§ **TRECHO DO DOCUMENTO**:
Formar equipes, defender valores éticos (mesmo quando isso pode custar caro) e ser resiliente: para a diretora nacional da Axis Communications, construir uma carreira envolve a união equilibrada de esses três fatores, sempre com o intuito de aproximar pessoas e promover seu crescimento

Alessandra Faria

 

Cara Alessandra de 2030, tudo bem?

Chegou o dia de abrir essa carta. Sei que esperas longas não são exatamente um problema para você – depois de anos se dedicando a planejamento estratégico e formação de pessoas, não acredito que você fique angustiada com prazos longos (risos). Mas pode confessar: você estava um pouco ansiosa para ler essa mensagem, né?

É porque eu escrevi isso quando ainda estávamos em um dos momentos mais duros da pandemia da Covid-19. O impacto foi muito grande, e ninguém saiu ileso disso. Enquanto escrevo, quero acreditar que, quando tivermos superado essa crise, teremos aprendido a olhar para o mundo de uma forma mais calorosa e menos consumista. Que a gente tenha entendido que o resultado é importante, mas que o resultado a qualquer custo é um crime. Que a vida precisa de uma velocidade compatível com nossas emoções.  Nós aprendemos essa lição?

Por mais que eu ame pensar a longo prazo, admito: eu não tinha planejado nada disso quando era mais jovem. Não pensava em nada dessa magnitude. O que eu pensava era em não perder oportunidades.

§ **AMOSTRA DOS DADOS**:
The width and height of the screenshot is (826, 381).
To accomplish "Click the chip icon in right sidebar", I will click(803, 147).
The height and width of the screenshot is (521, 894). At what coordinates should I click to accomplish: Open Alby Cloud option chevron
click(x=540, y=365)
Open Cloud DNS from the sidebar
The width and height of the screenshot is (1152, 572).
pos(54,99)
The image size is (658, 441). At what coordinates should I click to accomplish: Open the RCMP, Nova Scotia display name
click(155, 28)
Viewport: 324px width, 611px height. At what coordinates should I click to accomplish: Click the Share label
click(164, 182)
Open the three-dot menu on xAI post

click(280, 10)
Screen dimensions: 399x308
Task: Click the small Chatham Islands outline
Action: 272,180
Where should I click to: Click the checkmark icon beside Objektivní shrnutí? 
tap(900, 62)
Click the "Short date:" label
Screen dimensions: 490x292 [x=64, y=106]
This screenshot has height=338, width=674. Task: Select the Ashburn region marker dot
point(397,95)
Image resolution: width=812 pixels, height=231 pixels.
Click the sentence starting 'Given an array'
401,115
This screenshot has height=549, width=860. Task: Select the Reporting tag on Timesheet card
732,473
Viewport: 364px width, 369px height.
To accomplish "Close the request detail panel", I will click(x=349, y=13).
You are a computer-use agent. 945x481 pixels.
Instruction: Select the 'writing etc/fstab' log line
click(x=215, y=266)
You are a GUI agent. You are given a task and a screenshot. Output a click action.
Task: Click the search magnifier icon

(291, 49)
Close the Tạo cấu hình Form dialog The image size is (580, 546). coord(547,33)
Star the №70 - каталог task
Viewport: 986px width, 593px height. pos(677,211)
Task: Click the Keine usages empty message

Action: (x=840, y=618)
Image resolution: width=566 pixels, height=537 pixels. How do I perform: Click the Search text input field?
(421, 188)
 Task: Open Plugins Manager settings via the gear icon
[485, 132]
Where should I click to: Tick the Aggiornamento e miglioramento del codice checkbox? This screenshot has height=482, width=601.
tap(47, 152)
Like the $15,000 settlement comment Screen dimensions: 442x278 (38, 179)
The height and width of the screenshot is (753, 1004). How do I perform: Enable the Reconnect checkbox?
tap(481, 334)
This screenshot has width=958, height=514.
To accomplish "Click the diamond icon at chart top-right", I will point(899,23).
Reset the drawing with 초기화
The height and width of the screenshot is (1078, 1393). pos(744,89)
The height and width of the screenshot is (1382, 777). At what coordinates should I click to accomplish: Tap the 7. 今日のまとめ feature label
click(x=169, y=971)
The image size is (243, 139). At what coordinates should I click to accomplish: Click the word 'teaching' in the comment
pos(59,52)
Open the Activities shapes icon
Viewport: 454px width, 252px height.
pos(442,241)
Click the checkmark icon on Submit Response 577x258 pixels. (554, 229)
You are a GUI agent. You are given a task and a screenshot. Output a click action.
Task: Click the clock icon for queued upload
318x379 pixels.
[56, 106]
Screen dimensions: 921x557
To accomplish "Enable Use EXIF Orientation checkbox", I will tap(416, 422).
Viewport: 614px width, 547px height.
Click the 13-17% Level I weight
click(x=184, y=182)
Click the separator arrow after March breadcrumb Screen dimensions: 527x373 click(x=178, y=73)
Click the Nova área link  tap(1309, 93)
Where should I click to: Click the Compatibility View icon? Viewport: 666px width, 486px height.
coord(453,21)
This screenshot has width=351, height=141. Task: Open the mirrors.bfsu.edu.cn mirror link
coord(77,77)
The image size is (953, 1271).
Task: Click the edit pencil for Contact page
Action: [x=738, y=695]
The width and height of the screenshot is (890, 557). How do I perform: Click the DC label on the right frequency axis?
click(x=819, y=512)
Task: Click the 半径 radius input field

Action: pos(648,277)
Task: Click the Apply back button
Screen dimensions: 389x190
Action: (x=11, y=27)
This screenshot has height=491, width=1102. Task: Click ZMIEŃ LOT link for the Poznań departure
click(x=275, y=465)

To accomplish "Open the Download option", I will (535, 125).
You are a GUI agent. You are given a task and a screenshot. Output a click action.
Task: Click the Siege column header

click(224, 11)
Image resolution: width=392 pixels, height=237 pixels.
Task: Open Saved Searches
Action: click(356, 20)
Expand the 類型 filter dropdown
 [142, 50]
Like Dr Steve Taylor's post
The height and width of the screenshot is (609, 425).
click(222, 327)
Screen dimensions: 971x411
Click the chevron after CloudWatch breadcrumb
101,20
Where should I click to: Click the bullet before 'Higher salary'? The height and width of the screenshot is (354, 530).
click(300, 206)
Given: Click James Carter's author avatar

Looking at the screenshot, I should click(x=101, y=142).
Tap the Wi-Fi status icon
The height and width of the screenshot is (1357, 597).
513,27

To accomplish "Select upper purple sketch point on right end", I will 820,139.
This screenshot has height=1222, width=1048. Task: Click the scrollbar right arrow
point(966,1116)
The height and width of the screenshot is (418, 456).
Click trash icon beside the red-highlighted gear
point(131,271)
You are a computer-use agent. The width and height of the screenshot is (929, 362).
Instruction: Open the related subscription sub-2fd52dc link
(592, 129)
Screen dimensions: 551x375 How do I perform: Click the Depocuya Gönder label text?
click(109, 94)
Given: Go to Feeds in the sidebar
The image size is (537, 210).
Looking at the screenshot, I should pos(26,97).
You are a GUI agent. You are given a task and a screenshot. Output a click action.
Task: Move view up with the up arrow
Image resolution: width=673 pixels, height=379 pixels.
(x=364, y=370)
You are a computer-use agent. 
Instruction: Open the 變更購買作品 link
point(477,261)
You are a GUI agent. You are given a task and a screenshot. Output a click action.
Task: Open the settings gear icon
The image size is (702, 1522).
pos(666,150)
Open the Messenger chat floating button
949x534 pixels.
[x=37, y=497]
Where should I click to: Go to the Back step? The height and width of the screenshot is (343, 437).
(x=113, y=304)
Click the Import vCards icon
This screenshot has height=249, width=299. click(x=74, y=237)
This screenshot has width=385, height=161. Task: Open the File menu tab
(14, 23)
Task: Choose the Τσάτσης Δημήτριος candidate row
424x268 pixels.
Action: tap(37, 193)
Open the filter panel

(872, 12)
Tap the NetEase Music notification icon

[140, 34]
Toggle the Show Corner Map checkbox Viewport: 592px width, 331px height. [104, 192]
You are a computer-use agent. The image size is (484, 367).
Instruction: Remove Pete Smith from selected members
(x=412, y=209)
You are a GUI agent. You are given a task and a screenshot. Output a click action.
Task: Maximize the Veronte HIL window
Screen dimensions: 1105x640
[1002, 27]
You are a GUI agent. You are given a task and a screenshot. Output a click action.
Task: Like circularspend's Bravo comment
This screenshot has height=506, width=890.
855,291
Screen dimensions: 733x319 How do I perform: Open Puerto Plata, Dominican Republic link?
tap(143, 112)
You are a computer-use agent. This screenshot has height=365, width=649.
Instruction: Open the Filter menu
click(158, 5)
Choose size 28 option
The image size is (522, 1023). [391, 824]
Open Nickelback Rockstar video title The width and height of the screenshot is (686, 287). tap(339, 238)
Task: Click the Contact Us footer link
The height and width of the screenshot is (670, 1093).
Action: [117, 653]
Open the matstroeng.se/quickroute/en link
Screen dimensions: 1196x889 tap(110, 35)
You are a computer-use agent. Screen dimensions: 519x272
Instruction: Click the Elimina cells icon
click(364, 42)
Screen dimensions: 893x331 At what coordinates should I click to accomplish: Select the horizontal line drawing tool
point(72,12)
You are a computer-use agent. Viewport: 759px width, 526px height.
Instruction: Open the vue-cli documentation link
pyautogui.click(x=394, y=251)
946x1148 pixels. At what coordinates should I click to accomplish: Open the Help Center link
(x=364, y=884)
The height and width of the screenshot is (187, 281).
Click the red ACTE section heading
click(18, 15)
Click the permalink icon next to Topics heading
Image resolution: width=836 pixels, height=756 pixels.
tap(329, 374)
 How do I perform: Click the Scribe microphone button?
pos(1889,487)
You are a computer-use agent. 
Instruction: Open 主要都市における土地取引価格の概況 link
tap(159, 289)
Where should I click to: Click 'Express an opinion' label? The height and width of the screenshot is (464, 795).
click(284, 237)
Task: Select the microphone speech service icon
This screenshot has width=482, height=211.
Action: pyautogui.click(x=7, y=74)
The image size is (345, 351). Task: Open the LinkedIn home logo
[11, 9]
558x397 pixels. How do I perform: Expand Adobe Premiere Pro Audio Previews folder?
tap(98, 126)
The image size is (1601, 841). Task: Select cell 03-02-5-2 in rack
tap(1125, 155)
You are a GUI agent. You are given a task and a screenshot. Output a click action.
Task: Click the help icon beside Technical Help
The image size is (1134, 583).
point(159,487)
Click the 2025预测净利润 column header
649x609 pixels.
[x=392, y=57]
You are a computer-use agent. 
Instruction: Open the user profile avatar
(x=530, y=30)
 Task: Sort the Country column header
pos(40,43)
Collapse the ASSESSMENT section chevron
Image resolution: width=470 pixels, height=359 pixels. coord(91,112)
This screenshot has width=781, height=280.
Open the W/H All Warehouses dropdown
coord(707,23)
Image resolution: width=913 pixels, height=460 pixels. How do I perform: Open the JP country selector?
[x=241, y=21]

§ **OBJETIVO DO EXERCÍCIO**: No trecho do documento, qual cargo Alessandra Faria ocupa na Axis Communications?

§ **RESULTADO DO EXERCÍCIO**: Ela é diretora nacional da Axis Communications.